> Given text:
From the sides, however, the front panel lines are lower than the rear on both sides…

 

 

xG4jd3.jpg

 

xceSKn.jpg

 

While the bottom fit is quite bad.  This may have been created by the insertion of my plastic pipe intakes, but I don’t think so, because the fit was not forced.  In any case, sanding all this down while retaining the fine detail will be very tough.

 

 

Iy83sn.jpg

 

 

After a LOT of sanding and rescribing, I think I have the join licked.  Again, ghost panel line detail can still be seen under clear CA glue filler.

 

 

mwYJgy.jpg

 

 

9zIxsa.jpg

 

 

As expected, this bottom join was a bear to fill and re-scribe, but it turned out pretty good after all.

 

 

3N7JPP.jpg

 

 

With that out of the way, it was time to attend to the front intake parts.  As you can see, there are 6 moon crater pin marks on each side and a lip at the rear.  The curved cutout may be there so that you can see the engine fans from the front of the intake, although with nothing but plastic junk inside, why bother?  That rear lip, I assume, may be for future or failed intake parts, that never made it in the current kit?

> Given material:
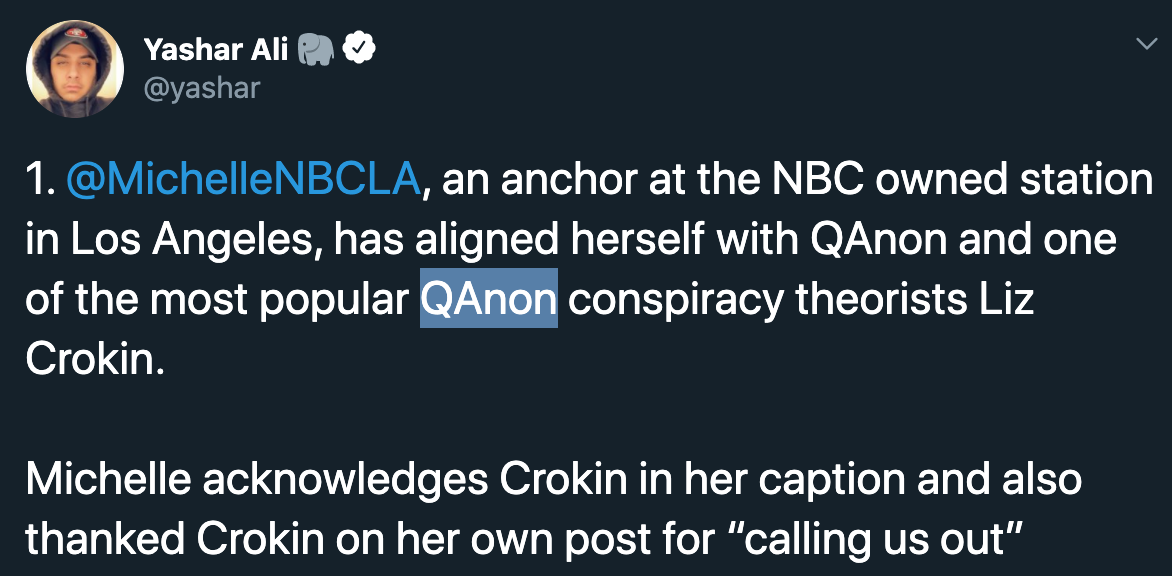
Task: Open the Yashar Ali display name link
Action: click(x=216, y=50)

> Required work:
- 1) Can you copy the stretch of the model-building log from "As expected, this" through "the current kit?" word for word?
- 2) Can you carry on the model-building log about the intake joins, picking up after its last sentence?

> Answers in order:
- 1)
As expected, this bottom join was a bear to fill and re-scribe, but it turned out pretty good after all.

 

 

3N7JPP.jpg

 

 

With that out of the way, it was time to attend to the front intake parts.  As you can see, there are 6 moon crater pin marks on each side and a lip at the rear.  The curved cutout may be there so that you can see the engine fans from the front of the intake, although with nothing but plastic junk inside, why bother?  That rear lip, I assume, may be for future or failed intake parts, that never made it in the current kit?

- 2)
cAoSlA.jpg

 

 

The pin marks were filled with CA glue and sanded smooth, while the rear of the intake was filled with sheet styrene, to smooth out the intake and create a thicker join to my pipe intakes.

 

 

TTT6fp.jpg

 

 

A view from the rear, showing how the styrene parts are interlocking, much like the rest of the intake parts.  My plan is to not paint the white styrene, but paint the forward portion gloss black as found on my subject.  That way your eye will see a sharp demarcation from black to white, with nothing but white found behind in the plastic pipes.  To get a good and smooth paint finish, I am going to paint the intakes before assembly both front and back.

 

 

0sCimP.jpg

 

 

I will also paint the sides of the fuselage where the intakes attach, again for the same reason.  This needle-like jet is now really looking a bit menacing and mean.  I love it!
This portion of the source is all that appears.